Jaynell Pittman-Shaw owns Maple Bourbon, a restaurant serving breakfast and lunch in Richmond’s downtown area that is one of BLK RVA’s “rising” businesses. Pittman-Shaw believes there is a new spotlight on inequity in the Black community.

“That is what people are protesting about right now: systemic and institutional racism,” Pittman-Shaw said. “Black business owners do not have access to the same resources that should be available to any business owner,” but black businesses need more support to thrive.

Jefferson said BLK RVA donated money from online merchandise sales to the Richmond Black Restaurant Experience, which hosts a week-long event in the spring promoting black-owned food businesses. Over $15,000 was raised and distributed evenly among 35 Black Restaurant Week participants affected by COVID-19. Pittman- Shaw was one of the grantees. She plans to “pay it forward” by using the $500 grant she received to help another black-owned restaurant that did not participate in Black Restaurant Week.

Restaurants such as Big Herm’s Kitchen and Soul Taco used the money to help pay employees who were affected when COVID-19 restructured business.

The Richmond Black Restaurant Experience supports black, food-focused businesses, including restaurants, food trucks and catering services. They have raised nearly $50,000, surpassing their new goal of $25,000 according to the group’s GoFundMe page.

In addition to restaurants, other attractions have made adjustments since COVID-19 began. Many of them have migrated to virtual experiences. The Virginia Museum of Fine Arts and the Virginia Museum of History and Culture are offering virtual exhibits, including the All in Together collaborative project and Determined: The 400-Year Struggle for Black Equality. The Elegba Folklore Society broadcast its Juneteenth celebration on Facebook, YouTube and Vimeo.

The organization also recently promoted the Black is Beautiful beer initiative, a nationwide collaboration created by Marcus J. Baskerville, head brewer and co-owner at Weathered Souls Brewing Co. in San Antonio. Over 30 Virginia craft breweries participated to support people of color and raise funds for police reform and legal defense.
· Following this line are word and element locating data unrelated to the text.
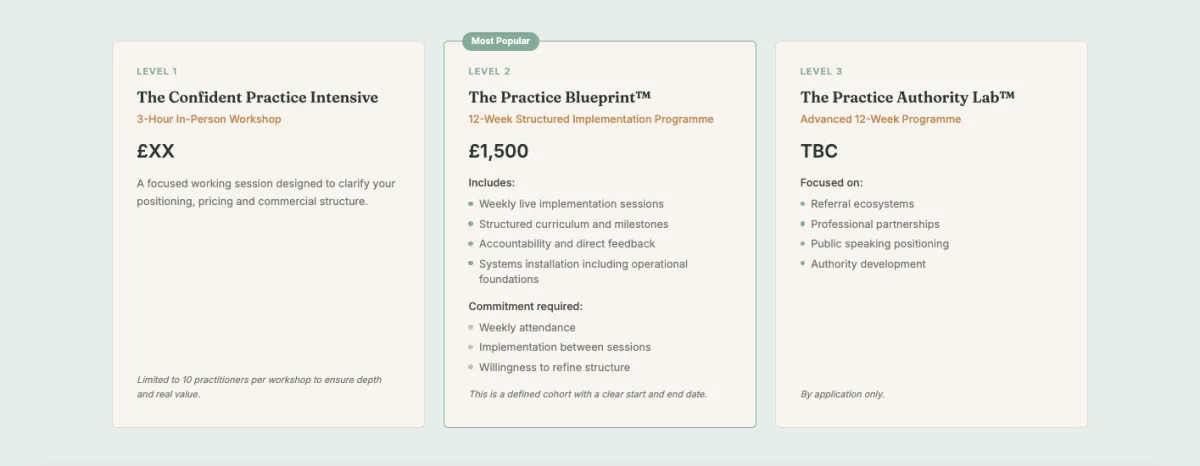Image resolution: width=1200 pixels, height=466 pixels.
Task: Click Public speaking positioning list item
Action: click(880, 244)
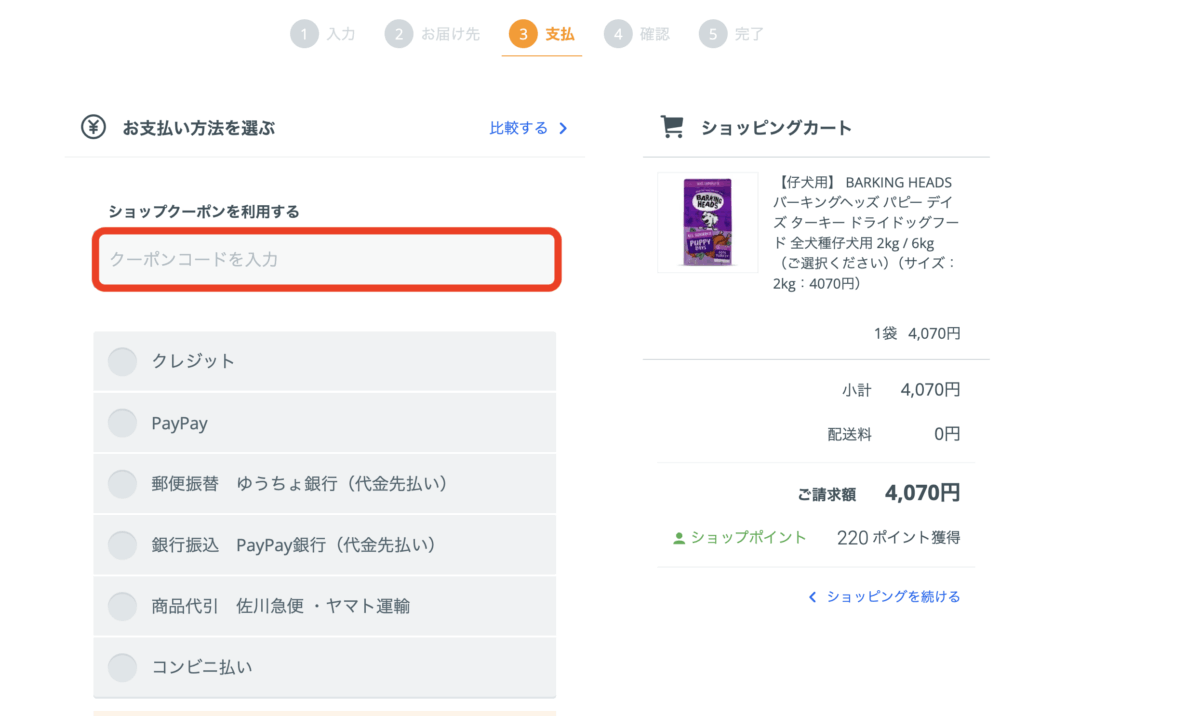Choose 郵便振替 ゆうちょ銀行 payment option

(x=122, y=484)
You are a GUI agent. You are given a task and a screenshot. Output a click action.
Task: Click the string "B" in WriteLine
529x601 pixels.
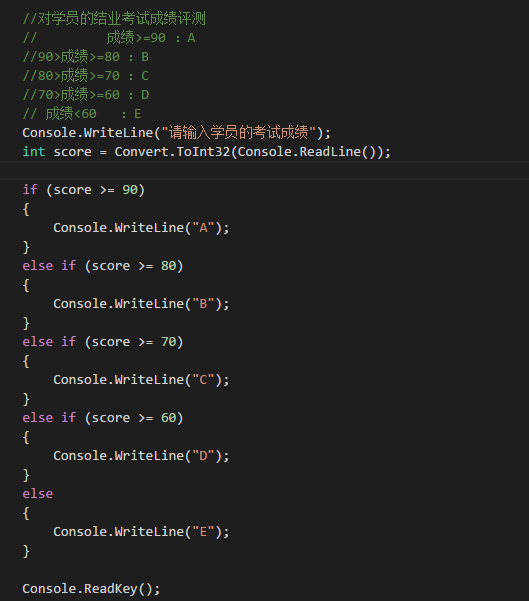pyautogui.click(x=203, y=304)
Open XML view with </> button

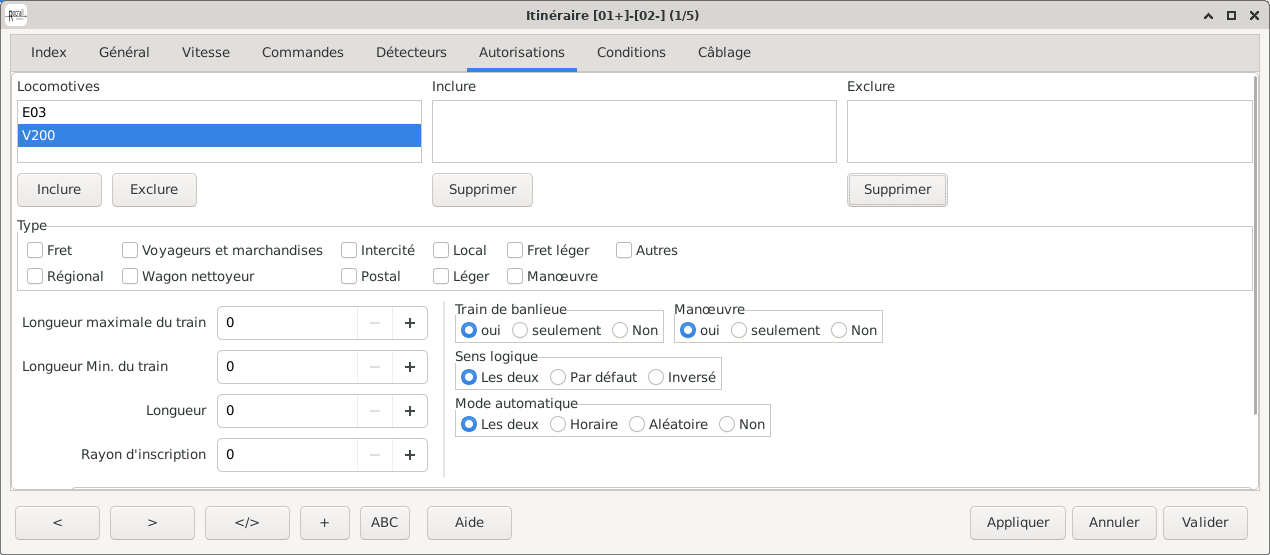coord(247,522)
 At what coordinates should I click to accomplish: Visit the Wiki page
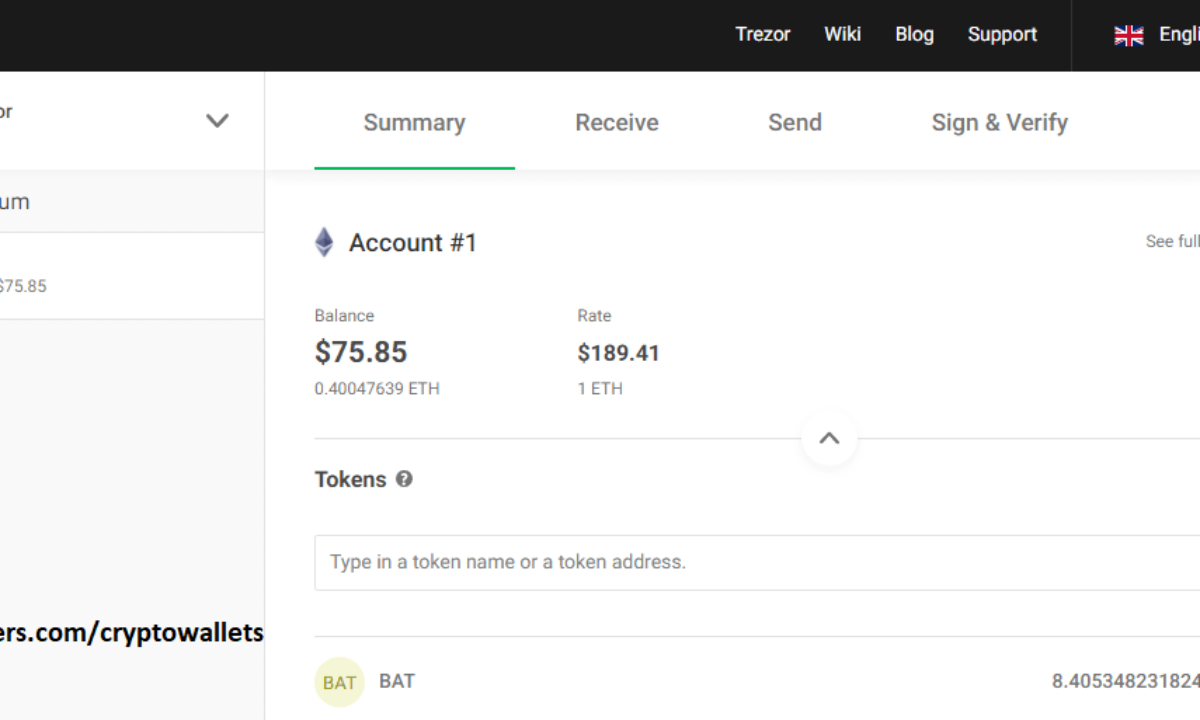[842, 34]

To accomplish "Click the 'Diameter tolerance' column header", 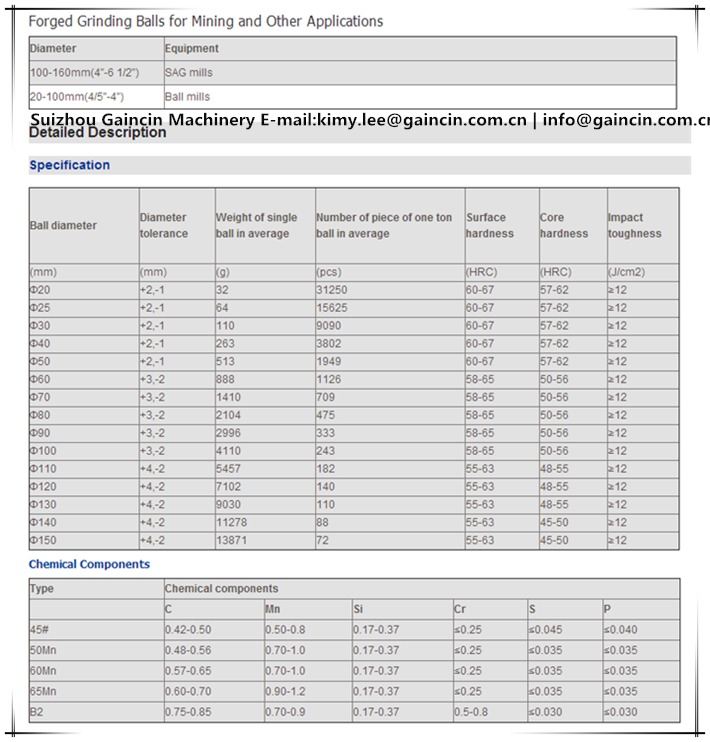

Richmond breweries put their spin on the traditional imperial stout recipe to raise money for the Black is Beautiful cause. The Answer, Hardywood, The Veil and Lickinghole Creek were among the Richmond-area breweries that created stouts for the initiative. Each brewery will donate the proceeds to organizations that support the Black is Beautiful cause.

BLK RVA has also highlighted events such as the RVA Black Farmers Market, the Richmond Night Market and events hosted by UnlockingRVA.